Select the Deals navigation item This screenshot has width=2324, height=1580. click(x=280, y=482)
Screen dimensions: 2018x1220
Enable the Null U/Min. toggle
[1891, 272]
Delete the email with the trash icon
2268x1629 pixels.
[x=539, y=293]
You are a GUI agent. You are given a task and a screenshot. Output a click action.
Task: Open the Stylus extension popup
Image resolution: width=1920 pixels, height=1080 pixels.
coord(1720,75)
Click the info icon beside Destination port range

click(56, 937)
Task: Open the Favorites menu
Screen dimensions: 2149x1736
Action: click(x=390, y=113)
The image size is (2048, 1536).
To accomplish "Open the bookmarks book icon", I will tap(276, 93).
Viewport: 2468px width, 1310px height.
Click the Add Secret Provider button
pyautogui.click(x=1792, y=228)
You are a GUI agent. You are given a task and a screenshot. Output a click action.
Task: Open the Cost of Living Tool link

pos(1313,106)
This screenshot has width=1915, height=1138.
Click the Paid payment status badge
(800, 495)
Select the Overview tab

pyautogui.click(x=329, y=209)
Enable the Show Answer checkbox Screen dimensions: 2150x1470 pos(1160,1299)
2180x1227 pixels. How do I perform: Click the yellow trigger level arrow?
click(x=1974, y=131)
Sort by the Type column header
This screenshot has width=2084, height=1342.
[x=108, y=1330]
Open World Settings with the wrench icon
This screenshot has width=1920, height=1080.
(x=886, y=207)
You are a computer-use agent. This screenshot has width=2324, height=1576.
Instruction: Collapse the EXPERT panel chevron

Work instruction: Beginning with the line that holds "This screenshot has width=2084, height=1342.", copy the entries exactly to their last line, and leave out every earlier line.

Output of the exercise:
This screenshot has width=2084, height=1342.
[x=108, y=1330]
Open World Settings with the wrench icon
This screenshot has width=1920, height=1080.
(x=886, y=207)
You are a computer-use agent. This screenshot has width=2324, height=1576.
Instruction: Collapse the EXPERT panel chevron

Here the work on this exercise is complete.